De même, la Haute Juridiction s’est déclarée incompétente pour connaître la décision du Conseil des Ministres portant refus de restitution d’un hôtel nationalisé sous l’ancien régime, au motif qu’il s’agit d’un contrôle de légalité (Dcc 96-032 du 26 juin 1996). La Cour Constitutionnelle a également refusé de connaître la constitutionnalité de la décision administrative de radiation des effectifs de la Fonction Publique prise en Conseil des Ministres le 27 mai 1992 (Dcc 96-007 du 19 janvier 1996).
Dans la Décision Dcc 96-036 du 18 juillet 1996, la Haute Juridiction s’est déclarée incompétente pour connaître de l’inexécution d’un arrêté de restitution d’une parcelle anciennement confisquée au profit des forces armées.
La compétence de la Chambre Administrative de la Cour Suprême pour connaître les décisions du Conseil des Ministres a été confortée par le droit positif béninois. Et en l’espèce, l’article 948 du code de procédure, civile, commerciale, sociale, administrative et des comptes dispose : « la chambre administrative de la Cour Suprême est juge de droit commun en premier et dernier ressort des décisions prises en Conseil des Ministres ».
L’imprécision terminologique de l’expression acte administratif qui figure à l’alinéa 3 de l’article 3 de la Constitution béninoise du 11 décembre 1990, peut avoir pour effet de rendre justiciable de la Cour Constitutionnelle, l’ensemble des résultats de l’activité de l’Administration.
La Haute Juridiction pourrait ainsi absorber l’essentiel du contentieux de légalité et de l’excès de pouvoir porté devant le juge administratif.
C’est pourquoi, je sollicite qu’il plaise à la Haute Juridiction d’affirmer et de consolider l’interprétation de la disposition de l’article 3 alinéa 3 donnée par sa jurisprudence antérieure et de se déclarer incompétente pour connaître de la mesure de suspension de l’Accord-cadre. » ;

Considérant qu’il poursuit :

« II- De la prétendue violation de l’article 59 de la Constitution

La Loi n°2009-12 du 07 août 2009 portant Code des Marchés Publics et des Délégations de service en République du Bénin ne contient pas le terme « Accord-cadre ».
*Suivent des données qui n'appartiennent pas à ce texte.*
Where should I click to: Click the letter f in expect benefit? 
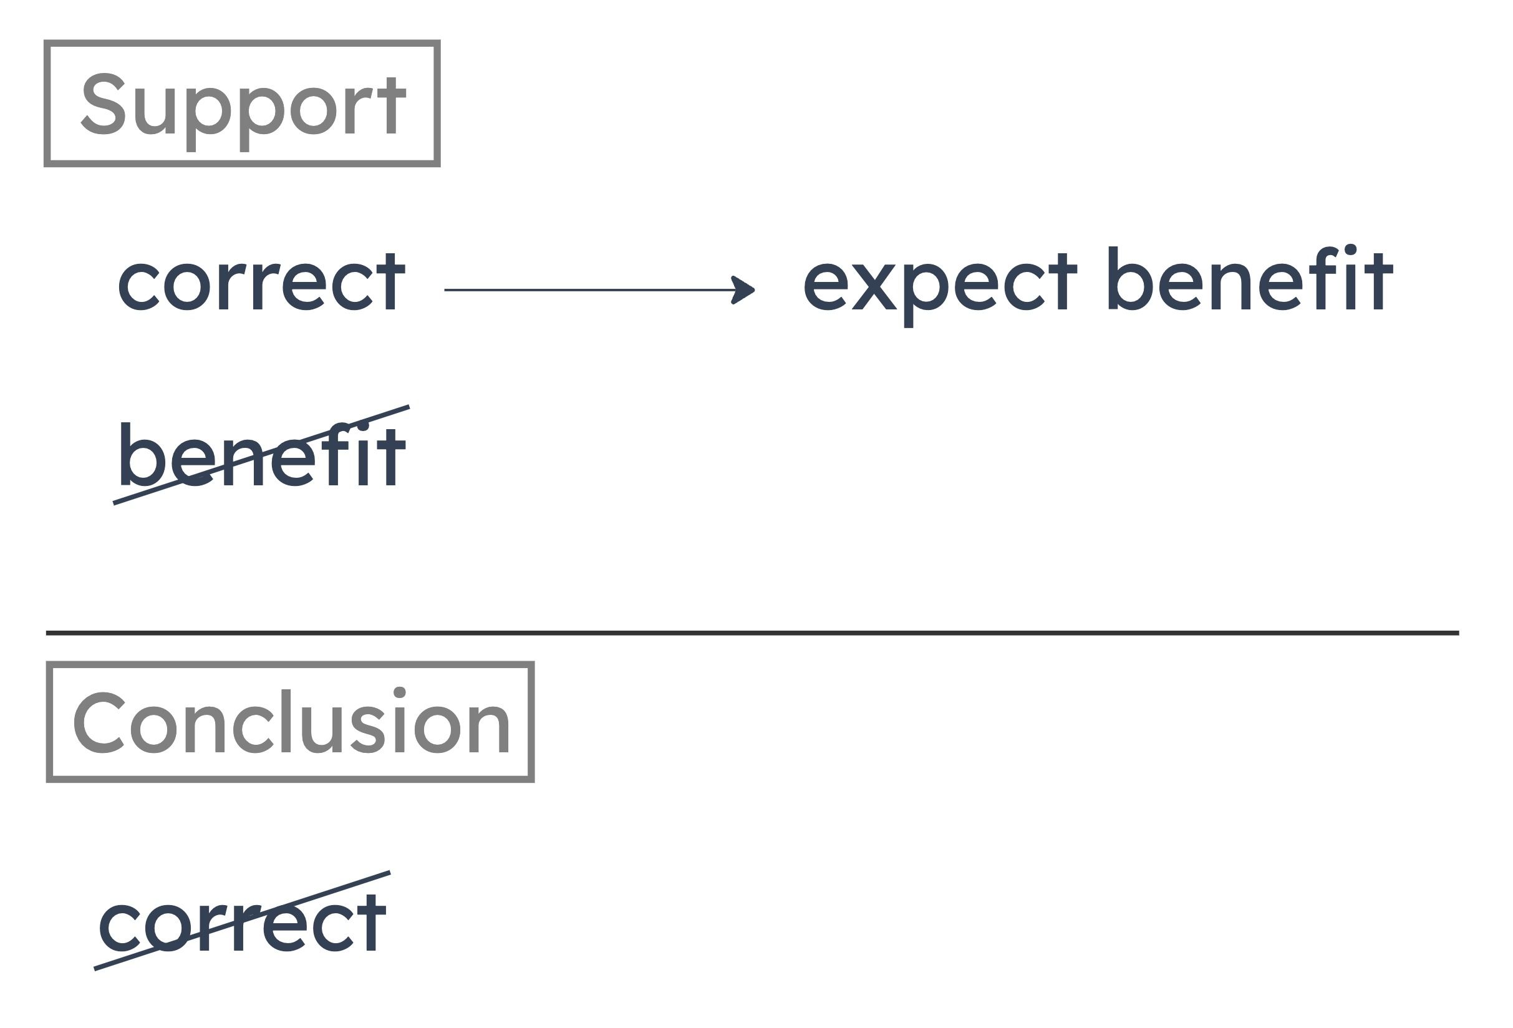coord(1325,277)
Par contre, l’Accord-cadre fait l’objet d’une définition dans l’article 1er du Code des Marchés Publics et autres contrats de la République Française : « l’Accord-cadre est un contrat conclu entre un ou des pouvoirs publics adjudicataires (Etat, Etablissements publics, Collectivités territoriales…) et des Opérateurs économiques publics ou privés…
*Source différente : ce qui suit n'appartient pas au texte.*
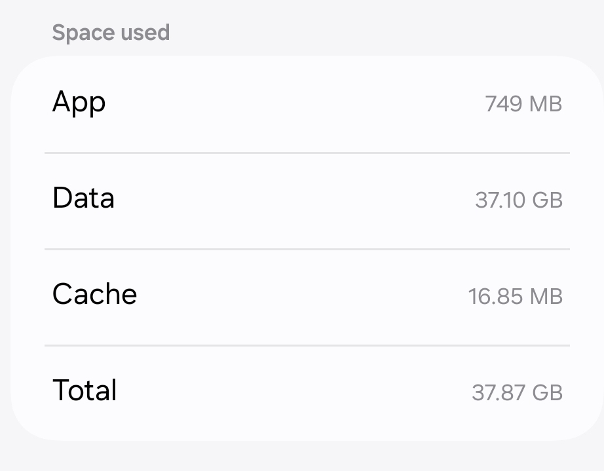Screen dimensions: 604x471
Task: Tap the blank middle of the App row
Action: 295,104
Le régime juridique de l’Accord-cadre est exactement le même que celui des Marchés Publics, d’où la soumission de l’Accord-cadre au Code des Marchés.
L’Accord-cadre conclu entre l’Etat béninois et une personne morale de droit privé représentée par l’AIC est un contrat administratif qui a pour objet de gérer la filière du coton.
Les règles qui gouvernent l’exécution du contrat administratif présentent une certaine originalité par rapport aux principes fondamentaux du droit privé. Cette originalité tient à l’ampleur des prérogatives de la puissance publique qui dispose du pouvoir de direction, de sanction, même de modification unilatérale ou du pouvoir de résiliation. Tous ces pouvoirs appartiennent à l’Administration même lorsqu’ils ne sont pas expressément prévus par le contrat (cf. Jean Rivero, Précis Dalloz, droit administratif, Paris 1990, p.160).
Les règles qui gouvernent le contrat administratif ne sauraient être contenues dans une homologation par le juge civil.
C’est donc en usant de son pouvoir de direction, de contrôle et en usant de ses prérogatives que le Gouvernement du Bénin a suspendu l’Accord-cadre et ce, dans l’intérêt général.
Ce pouvoir qui a pour motif l’intérêt général dont dispose l’Etat béninois et qui existe même dans le silence du contrat est une nouvelle manifestation de l’unilatéralisme qui constitue une originalité du droit des contrats administratifs surtout lorsque l’intérêt général est en cause.
Cette prérogative est d’ailleurs reconnue par l’article 5 de l’Accord-cadre qui affirme la responsabilité de l’Etat dans les infrastructures d’intérêt général.
De son côté, l’article 4 dispose : « Sont considérées comme activités du secteur public, les activités d’intérêt général que les personnes privées ne peuvent assumer et qui concernent … suivi et contrôle des prix, contrôle du respect des normes ».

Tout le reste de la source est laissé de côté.